Exercise data:
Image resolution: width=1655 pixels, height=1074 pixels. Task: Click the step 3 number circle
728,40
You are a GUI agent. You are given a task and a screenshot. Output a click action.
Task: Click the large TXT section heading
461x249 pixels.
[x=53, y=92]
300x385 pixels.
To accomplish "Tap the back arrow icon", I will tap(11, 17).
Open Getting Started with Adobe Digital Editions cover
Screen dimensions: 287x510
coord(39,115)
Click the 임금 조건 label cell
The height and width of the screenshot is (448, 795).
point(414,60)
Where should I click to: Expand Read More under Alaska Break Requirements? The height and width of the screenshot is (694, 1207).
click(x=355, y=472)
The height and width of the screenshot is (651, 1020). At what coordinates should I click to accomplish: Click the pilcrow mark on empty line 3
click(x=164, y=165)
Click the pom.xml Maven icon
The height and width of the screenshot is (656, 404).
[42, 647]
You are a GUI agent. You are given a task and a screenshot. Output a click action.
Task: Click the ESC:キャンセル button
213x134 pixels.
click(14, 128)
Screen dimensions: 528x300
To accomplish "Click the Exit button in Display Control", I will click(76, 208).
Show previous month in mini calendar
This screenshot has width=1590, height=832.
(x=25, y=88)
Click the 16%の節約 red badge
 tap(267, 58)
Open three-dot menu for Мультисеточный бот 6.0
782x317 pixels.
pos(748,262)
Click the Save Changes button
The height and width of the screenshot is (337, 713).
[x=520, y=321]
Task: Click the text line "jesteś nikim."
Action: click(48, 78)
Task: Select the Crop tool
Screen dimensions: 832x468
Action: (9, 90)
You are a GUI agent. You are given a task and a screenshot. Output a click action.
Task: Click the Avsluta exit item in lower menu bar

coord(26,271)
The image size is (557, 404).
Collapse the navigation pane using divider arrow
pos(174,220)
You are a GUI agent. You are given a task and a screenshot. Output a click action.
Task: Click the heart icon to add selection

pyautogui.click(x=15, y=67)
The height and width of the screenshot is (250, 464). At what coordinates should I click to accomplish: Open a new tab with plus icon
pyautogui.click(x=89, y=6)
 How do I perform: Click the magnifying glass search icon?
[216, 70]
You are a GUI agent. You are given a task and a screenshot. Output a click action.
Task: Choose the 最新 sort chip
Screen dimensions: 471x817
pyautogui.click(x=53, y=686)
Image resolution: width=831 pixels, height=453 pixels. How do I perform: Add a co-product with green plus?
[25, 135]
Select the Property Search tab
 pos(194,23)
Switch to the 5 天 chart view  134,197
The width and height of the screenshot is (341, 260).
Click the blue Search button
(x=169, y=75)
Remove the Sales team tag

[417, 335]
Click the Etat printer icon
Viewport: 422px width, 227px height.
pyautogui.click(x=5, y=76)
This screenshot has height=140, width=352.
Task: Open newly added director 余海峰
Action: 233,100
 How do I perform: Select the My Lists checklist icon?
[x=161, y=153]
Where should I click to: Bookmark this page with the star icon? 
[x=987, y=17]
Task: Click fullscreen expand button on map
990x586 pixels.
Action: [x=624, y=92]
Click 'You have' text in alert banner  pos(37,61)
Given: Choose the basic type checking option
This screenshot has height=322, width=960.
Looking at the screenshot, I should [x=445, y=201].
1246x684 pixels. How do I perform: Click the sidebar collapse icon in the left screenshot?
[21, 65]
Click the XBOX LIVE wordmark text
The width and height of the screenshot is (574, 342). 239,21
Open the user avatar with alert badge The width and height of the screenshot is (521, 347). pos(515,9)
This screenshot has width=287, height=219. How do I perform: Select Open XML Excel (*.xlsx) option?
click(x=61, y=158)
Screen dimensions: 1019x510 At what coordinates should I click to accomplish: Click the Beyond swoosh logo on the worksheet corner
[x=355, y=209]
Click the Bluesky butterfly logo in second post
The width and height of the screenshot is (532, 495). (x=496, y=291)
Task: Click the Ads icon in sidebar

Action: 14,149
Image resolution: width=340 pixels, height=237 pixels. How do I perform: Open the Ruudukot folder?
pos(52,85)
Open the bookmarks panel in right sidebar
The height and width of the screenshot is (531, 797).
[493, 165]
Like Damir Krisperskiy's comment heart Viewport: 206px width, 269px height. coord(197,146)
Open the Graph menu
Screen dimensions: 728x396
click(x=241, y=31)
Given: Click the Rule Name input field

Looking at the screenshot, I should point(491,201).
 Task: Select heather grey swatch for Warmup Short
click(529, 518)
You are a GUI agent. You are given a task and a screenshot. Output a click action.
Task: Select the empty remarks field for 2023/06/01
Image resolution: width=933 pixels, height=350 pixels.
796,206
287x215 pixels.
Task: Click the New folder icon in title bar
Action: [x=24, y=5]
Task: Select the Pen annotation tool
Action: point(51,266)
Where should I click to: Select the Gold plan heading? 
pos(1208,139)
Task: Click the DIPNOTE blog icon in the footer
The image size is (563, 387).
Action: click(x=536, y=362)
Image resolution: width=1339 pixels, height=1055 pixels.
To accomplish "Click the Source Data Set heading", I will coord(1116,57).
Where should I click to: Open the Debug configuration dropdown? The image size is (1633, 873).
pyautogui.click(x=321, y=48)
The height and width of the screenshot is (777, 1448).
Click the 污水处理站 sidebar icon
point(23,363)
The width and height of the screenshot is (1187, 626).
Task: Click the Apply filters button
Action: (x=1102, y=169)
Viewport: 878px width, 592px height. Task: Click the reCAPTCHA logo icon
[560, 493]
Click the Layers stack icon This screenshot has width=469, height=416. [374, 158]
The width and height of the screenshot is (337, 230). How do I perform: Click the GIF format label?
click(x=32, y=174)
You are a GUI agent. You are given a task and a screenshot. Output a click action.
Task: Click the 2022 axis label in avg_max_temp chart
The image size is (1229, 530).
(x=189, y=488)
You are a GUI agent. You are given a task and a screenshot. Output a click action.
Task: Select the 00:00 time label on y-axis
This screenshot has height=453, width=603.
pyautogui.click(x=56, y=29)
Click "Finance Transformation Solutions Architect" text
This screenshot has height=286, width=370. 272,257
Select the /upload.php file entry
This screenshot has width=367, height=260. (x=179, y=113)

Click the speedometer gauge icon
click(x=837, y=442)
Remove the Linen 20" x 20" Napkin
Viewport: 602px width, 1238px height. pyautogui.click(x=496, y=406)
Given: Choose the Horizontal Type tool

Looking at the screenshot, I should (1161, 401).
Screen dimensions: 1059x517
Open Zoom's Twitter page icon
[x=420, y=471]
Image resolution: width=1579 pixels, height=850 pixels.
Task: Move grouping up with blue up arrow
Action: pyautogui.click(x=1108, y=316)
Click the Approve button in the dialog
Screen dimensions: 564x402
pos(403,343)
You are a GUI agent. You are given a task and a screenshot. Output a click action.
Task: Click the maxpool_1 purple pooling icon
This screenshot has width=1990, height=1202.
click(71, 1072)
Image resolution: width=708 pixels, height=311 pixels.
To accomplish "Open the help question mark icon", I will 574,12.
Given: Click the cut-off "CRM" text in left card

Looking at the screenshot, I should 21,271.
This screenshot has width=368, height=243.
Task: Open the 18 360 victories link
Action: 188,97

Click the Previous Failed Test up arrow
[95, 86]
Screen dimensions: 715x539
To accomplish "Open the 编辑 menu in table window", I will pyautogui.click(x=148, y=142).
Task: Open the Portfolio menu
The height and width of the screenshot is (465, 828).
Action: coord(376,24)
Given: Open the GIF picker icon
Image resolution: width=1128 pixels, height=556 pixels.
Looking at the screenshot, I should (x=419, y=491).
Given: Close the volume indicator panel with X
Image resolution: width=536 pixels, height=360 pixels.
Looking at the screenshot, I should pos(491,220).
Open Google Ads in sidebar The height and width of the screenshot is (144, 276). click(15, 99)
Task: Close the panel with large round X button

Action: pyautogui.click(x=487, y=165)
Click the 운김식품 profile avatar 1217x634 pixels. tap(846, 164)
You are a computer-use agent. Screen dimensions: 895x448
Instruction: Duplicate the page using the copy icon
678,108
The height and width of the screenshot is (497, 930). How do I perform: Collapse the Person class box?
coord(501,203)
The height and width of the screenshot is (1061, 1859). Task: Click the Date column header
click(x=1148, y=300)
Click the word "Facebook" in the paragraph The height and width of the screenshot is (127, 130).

Exercise details: The answer must consist of every line above that contains the word "chart".

Result of the exercise:
Switch to the 5 天 chart view  134,197
Task: Click the 2022 axis label in avg_max_temp chart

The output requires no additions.